[Pixel coordinate grounding data]

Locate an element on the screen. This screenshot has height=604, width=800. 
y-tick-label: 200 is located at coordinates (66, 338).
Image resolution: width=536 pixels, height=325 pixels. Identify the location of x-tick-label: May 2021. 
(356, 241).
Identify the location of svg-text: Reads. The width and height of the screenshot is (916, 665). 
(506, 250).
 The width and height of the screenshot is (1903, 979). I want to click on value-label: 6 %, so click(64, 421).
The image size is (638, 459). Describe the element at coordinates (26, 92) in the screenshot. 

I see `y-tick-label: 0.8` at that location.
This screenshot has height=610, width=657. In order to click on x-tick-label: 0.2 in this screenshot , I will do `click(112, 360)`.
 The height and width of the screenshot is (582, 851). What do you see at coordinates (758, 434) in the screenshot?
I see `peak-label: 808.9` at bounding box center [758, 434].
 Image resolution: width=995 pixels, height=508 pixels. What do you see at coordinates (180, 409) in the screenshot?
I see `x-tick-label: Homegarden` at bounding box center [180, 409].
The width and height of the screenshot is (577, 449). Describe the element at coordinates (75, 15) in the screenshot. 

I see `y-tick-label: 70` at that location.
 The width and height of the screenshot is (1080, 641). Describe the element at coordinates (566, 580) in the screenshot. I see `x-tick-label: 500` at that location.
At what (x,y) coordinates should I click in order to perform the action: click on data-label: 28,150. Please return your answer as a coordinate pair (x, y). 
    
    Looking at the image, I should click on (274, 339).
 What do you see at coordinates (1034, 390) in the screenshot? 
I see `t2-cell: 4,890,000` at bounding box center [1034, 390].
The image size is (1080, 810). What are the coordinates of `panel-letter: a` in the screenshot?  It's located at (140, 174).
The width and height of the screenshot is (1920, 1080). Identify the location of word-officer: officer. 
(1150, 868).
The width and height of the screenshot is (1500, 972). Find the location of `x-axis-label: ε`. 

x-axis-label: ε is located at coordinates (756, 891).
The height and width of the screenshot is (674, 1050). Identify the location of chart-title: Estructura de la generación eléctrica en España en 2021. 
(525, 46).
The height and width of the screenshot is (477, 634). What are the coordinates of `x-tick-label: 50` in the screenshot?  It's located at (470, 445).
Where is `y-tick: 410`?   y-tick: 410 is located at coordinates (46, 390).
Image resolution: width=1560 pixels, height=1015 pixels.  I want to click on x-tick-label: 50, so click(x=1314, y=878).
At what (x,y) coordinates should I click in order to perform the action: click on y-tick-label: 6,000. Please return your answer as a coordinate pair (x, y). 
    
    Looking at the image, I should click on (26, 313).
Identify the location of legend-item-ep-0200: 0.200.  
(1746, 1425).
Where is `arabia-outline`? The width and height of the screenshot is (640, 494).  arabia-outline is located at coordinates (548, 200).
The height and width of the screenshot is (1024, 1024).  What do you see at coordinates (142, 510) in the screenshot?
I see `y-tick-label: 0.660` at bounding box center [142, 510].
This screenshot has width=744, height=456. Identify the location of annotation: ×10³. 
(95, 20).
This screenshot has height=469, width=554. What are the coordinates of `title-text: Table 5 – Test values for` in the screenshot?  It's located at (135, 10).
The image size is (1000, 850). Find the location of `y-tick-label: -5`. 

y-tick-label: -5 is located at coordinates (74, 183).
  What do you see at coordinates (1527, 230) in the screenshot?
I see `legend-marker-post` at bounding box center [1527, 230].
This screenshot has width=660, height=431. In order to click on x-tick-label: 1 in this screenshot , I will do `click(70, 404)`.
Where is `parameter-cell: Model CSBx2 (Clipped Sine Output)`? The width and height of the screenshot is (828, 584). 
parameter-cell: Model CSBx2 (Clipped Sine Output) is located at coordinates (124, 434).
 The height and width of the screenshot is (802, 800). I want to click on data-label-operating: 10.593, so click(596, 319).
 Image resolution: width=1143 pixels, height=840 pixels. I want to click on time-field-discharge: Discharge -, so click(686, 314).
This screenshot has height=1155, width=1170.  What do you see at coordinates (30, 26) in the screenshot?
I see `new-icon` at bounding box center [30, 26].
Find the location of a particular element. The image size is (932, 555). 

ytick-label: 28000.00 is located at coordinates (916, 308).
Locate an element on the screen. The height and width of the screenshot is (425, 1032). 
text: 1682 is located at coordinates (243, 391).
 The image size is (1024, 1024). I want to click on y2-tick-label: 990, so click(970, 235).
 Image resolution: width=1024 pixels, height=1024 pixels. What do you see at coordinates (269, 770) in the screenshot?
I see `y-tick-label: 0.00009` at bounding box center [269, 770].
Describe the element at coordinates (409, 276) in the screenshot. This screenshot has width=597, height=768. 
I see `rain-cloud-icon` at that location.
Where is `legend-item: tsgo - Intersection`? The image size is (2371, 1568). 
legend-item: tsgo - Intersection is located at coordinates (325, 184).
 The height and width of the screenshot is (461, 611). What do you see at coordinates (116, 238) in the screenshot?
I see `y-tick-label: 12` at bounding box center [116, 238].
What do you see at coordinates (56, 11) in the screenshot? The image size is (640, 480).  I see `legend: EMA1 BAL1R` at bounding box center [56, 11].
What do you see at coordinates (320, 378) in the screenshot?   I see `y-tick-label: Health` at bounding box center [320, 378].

[PROBLEM TO SOLVE] Copy out all of the pixel coordinate grounding data above verbatim, line for line.

[FINISHED TASK]
Locate an element on the screen. This screenshot has height=604, width=800. 
y-tick-label: 200 is located at coordinates (66, 338).
Image resolution: width=536 pixels, height=325 pixels. Identify the location of x-tick-label: May 2021. 
(356, 241).
Identify the location of svg-text: Reads. The width and height of the screenshot is (916, 665). 
(506, 250).
 The width and height of the screenshot is (1903, 979). I want to click on value-label: 6 %, so click(64, 421).
The image size is (638, 459). Describe the element at coordinates (26, 92) in the screenshot. 

I see `y-tick-label: 0.8` at that location.
This screenshot has height=610, width=657. In order to click on x-tick-label: 0.2 in this screenshot , I will do `click(112, 360)`.
 The height and width of the screenshot is (582, 851). What do you see at coordinates (758, 434) in the screenshot?
I see `peak-label: 808.9` at bounding box center [758, 434].
 Image resolution: width=995 pixels, height=508 pixels. What do you see at coordinates (180, 409) in the screenshot?
I see `x-tick-label: Homegarden` at bounding box center [180, 409].
The width and height of the screenshot is (577, 449). Describe the element at coordinates (75, 15) in the screenshot. 

I see `y-tick-label: 70` at that location.
 The width and height of the screenshot is (1080, 641). Describe the element at coordinates (566, 580) in the screenshot. I see `x-tick-label: 500` at that location.
At what (x,y) coordinates should I click in order to perform the action: click on data-label: 28,150. Please return your answer as a coordinate pair (x, y). 
    
    Looking at the image, I should click on (274, 339).
 What do you see at coordinates (1034, 390) in the screenshot? 
I see `t2-cell: 4,890,000` at bounding box center [1034, 390].
The image size is (1080, 810). What are the coordinates of `panel-letter: a` in the screenshot?  It's located at (140, 174).
The width and height of the screenshot is (1920, 1080). Identify the location of word-officer: officer. 
(1150, 868).
The width and height of the screenshot is (1500, 972). Find the location of `x-axis-label: ε`. 

x-axis-label: ε is located at coordinates (756, 891).
The height and width of the screenshot is (674, 1050). Identify the location of chart-title: Estructura de la generación eléctrica en España en 2021. 
(525, 46).
The height and width of the screenshot is (477, 634). What are the coordinates of `x-tick-label: 50` in the screenshot?  It's located at (470, 445).
Where is `y-tick: 410`?   y-tick: 410 is located at coordinates (46, 390).
Image resolution: width=1560 pixels, height=1015 pixels.  I want to click on x-tick-label: 50, so click(x=1314, y=878).
At what (x,y) coordinates should I click in order to perform the action: click on y-tick-label: 6,000. Please return your answer as a coordinate pair (x, y). 
    
    Looking at the image, I should click on (26, 313).
Identify the location of legend-item-ep-0200: 0.200.  
(1746, 1425).
Where is `arabia-outline`? The width and height of the screenshot is (640, 494).  arabia-outline is located at coordinates (548, 200).
The height and width of the screenshot is (1024, 1024).  What do you see at coordinates (142, 510) in the screenshot?
I see `y-tick-label: 0.660` at bounding box center [142, 510].
This screenshot has width=744, height=456. Identify the location of annotation: ×10³. 
(95, 20).
This screenshot has height=469, width=554. What are the coordinates of `title-text: Table 5 – Test values for` in the screenshot?  It's located at (135, 10).
The image size is (1000, 850). Find the location of `y-tick-label: -5`. 

y-tick-label: -5 is located at coordinates (74, 183).
  What do you see at coordinates (1527, 230) in the screenshot?
I see `legend-marker-post` at bounding box center [1527, 230].
This screenshot has width=660, height=431. In order to click on x-tick-label: 1 in this screenshot , I will do `click(70, 404)`.
Where is `parameter-cell: Model CSBx2 (Clipped Sine Output)`? The width and height of the screenshot is (828, 584). 
parameter-cell: Model CSBx2 (Clipped Sine Output) is located at coordinates (124, 434).
 The height and width of the screenshot is (802, 800). I want to click on data-label-operating: 10.593, so click(596, 319).
 Image resolution: width=1143 pixels, height=840 pixels. I want to click on time-field-discharge: Discharge -, so click(686, 314).
This screenshot has height=1155, width=1170.  What do you see at coordinates (30, 26) in the screenshot?
I see `new-icon` at bounding box center [30, 26].
Find the location of a particular element. The image size is (932, 555). 

ytick-label: 28000.00 is located at coordinates (916, 308).
Locate an element on the screen. The height and width of the screenshot is (425, 1032). 
text: 1682 is located at coordinates (243, 391).
 The image size is (1024, 1024). I want to click on y2-tick-label: 990, so click(970, 235).
 Image resolution: width=1024 pixels, height=1024 pixels. What do you see at coordinates (269, 770) in the screenshot?
I see `y-tick-label: 0.00009` at bounding box center [269, 770].
Describe the element at coordinates (409, 276) in the screenshot. This screenshot has width=597, height=768. 
I see `rain-cloud-icon` at that location.
Where is `legend-item: tsgo - Intersection`? The image size is (2371, 1568). 
legend-item: tsgo - Intersection is located at coordinates (325, 184).
 The height and width of the screenshot is (461, 611). What do you see at coordinates (116, 238) in the screenshot?
I see `y-tick-label: 12` at bounding box center [116, 238].
What do you see at coordinates (56, 11) in the screenshot? The image size is (640, 480).  I see `legend: EMA1 BAL1R` at bounding box center [56, 11].
What do you see at coordinates (320, 378) in the screenshot?   I see `y-tick-label: Health` at bounding box center [320, 378].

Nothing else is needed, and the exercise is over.